*Brief:*
Could you write out the lines below exactly, beginning with the first and finishing with the one that contains "Task: Open the Categories filter dropdown"?

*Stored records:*
+ + + +
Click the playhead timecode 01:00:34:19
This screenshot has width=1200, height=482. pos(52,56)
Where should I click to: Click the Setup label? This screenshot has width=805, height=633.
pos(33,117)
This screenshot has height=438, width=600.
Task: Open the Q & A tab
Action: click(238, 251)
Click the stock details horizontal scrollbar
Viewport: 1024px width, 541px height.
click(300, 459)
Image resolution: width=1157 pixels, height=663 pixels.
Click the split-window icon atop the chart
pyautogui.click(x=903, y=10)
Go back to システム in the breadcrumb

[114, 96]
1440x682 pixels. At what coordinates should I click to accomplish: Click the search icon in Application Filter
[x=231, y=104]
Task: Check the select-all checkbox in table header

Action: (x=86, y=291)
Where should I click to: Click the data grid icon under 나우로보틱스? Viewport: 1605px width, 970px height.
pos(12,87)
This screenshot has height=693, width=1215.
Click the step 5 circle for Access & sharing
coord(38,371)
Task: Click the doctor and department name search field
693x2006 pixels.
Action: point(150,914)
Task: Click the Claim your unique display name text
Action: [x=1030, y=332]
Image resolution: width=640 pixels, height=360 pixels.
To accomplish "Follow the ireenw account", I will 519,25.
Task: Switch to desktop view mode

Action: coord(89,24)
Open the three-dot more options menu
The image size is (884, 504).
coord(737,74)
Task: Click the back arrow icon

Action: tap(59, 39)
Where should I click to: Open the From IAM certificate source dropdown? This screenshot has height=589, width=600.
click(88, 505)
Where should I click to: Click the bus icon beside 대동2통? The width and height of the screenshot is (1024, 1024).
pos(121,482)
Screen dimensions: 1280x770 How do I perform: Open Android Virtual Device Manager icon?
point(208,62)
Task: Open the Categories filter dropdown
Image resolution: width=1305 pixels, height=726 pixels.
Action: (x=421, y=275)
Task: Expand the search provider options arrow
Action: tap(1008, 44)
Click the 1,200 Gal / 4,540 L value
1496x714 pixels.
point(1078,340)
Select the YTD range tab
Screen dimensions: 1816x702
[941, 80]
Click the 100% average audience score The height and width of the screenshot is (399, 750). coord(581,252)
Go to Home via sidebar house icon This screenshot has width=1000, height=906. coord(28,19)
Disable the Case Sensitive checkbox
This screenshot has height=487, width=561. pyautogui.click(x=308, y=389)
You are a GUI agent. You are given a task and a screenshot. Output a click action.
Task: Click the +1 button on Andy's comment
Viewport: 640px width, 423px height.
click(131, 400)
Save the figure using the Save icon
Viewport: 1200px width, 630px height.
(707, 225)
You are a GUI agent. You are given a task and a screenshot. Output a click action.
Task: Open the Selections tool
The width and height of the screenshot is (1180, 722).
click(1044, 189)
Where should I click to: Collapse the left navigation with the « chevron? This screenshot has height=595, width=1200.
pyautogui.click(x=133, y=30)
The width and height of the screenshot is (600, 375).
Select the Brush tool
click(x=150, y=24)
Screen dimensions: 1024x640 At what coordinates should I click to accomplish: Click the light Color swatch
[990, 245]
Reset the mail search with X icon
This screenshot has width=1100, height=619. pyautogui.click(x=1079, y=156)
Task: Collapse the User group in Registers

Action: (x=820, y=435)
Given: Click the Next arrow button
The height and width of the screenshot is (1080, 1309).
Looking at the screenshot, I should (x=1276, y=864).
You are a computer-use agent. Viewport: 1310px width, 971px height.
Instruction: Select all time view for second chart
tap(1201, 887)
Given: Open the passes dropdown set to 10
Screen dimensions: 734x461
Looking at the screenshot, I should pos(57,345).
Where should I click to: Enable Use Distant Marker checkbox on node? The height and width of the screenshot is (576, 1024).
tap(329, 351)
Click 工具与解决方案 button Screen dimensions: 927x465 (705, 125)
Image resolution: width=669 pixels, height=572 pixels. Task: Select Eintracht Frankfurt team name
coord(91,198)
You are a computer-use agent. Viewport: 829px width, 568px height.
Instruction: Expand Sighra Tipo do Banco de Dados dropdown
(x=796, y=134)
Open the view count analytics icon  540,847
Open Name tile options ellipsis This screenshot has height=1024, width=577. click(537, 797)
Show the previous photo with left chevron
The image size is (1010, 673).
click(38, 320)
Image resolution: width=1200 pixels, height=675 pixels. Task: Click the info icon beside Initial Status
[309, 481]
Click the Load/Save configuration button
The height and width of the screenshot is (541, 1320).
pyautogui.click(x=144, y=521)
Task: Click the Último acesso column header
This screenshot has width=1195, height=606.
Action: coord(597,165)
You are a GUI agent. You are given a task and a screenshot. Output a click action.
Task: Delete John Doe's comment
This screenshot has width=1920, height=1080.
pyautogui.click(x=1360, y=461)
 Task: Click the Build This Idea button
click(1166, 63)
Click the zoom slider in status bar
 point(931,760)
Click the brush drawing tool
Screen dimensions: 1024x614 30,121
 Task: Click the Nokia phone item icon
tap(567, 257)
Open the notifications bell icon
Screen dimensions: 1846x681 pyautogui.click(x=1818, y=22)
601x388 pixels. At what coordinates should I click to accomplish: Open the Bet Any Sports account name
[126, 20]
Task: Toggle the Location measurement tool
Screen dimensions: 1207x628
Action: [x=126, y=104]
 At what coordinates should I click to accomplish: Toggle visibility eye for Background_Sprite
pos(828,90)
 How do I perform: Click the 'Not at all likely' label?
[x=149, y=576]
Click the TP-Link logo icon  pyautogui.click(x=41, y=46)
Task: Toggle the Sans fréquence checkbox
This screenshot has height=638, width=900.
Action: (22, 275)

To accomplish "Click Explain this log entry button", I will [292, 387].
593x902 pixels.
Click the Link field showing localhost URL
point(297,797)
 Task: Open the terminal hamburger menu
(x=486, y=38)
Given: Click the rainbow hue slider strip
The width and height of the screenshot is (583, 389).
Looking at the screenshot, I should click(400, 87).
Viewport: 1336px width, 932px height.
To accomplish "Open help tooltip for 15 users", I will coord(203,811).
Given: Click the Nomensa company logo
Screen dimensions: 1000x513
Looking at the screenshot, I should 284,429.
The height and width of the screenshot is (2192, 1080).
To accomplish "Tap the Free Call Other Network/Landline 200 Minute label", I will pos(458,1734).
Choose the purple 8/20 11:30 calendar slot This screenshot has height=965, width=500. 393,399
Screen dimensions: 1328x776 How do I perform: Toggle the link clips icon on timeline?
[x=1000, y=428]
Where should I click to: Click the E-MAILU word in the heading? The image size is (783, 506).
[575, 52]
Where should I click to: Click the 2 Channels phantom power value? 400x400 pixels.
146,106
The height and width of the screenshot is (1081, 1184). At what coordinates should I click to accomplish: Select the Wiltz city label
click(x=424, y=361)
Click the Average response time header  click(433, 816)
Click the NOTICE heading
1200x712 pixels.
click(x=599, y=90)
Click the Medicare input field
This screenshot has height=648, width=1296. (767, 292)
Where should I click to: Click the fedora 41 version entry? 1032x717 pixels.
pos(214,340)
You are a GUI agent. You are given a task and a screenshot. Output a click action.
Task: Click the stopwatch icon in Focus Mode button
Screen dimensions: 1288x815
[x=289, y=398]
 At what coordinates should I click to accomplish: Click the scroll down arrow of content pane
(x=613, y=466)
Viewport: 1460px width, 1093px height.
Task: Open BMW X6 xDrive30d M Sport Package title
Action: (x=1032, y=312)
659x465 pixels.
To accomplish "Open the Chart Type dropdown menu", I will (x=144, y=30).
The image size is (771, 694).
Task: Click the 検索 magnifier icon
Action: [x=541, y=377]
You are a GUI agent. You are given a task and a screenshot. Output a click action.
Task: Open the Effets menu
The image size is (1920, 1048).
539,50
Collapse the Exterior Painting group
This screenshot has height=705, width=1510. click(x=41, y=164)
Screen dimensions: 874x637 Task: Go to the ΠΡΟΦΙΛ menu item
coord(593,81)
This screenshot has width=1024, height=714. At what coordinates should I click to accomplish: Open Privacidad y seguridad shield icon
+ + + +
*Solution for this exercise:*
Click the playhead timecode 01:00:34:19
This screenshot has width=1200, height=482. pos(52,56)
Where should I click to: Click the Setup label? This screenshot has width=805, height=633.
pos(33,117)
This screenshot has height=438, width=600.
Task: Open the Q & A tab
Action: click(238, 251)
Click the stock details horizontal scrollbar
Viewport: 1024px width, 541px height.
click(300, 459)
Image resolution: width=1157 pixels, height=663 pixels.
Click the split-window icon atop the chart
pyautogui.click(x=903, y=10)
Go back to システム in the breadcrumb

[114, 96]
1440x682 pixels. At what coordinates should I click to accomplish: Click the search icon in Application Filter
[x=231, y=104]
Task: Check the select-all checkbox in table header

Action: (x=86, y=291)
Where should I click to: Click the data grid icon under 나우로보틱스? Viewport: 1605px width, 970px height.
pos(12,87)
This screenshot has height=693, width=1215.
Click the step 5 circle for Access & sharing
coord(38,371)
Task: Click the doctor and department name search field
693x2006 pixels.
Action: point(150,914)
Task: Click the Claim your unique display name text
Action: [x=1030, y=332]
Image resolution: width=640 pixels, height=360 pixels.
To accomplish "Follow the ireenw account", I will 519,25.
Task: Switch to desktop view mode

Action: coord(89,24)
Open the three-dot more options menu
The image size is (884, 504).
coord(737,74)
Task: Click the back arrow icon

Action: tap(59, 39)
Where should I click to: Open the From IAM certificate source dropdown? This screenshot has height=589, width=600.
click(88, 505)
Where should I click to: Click the bus icon beside 대동2통? The width and height of the screenshot is (1024, 1024).
pos(121,482)
Screen dimensions: 1280x770 How do I perform: Open Android Virtual Device Manager icon?
point(208,62)
Task: Open the Categories filter dropdown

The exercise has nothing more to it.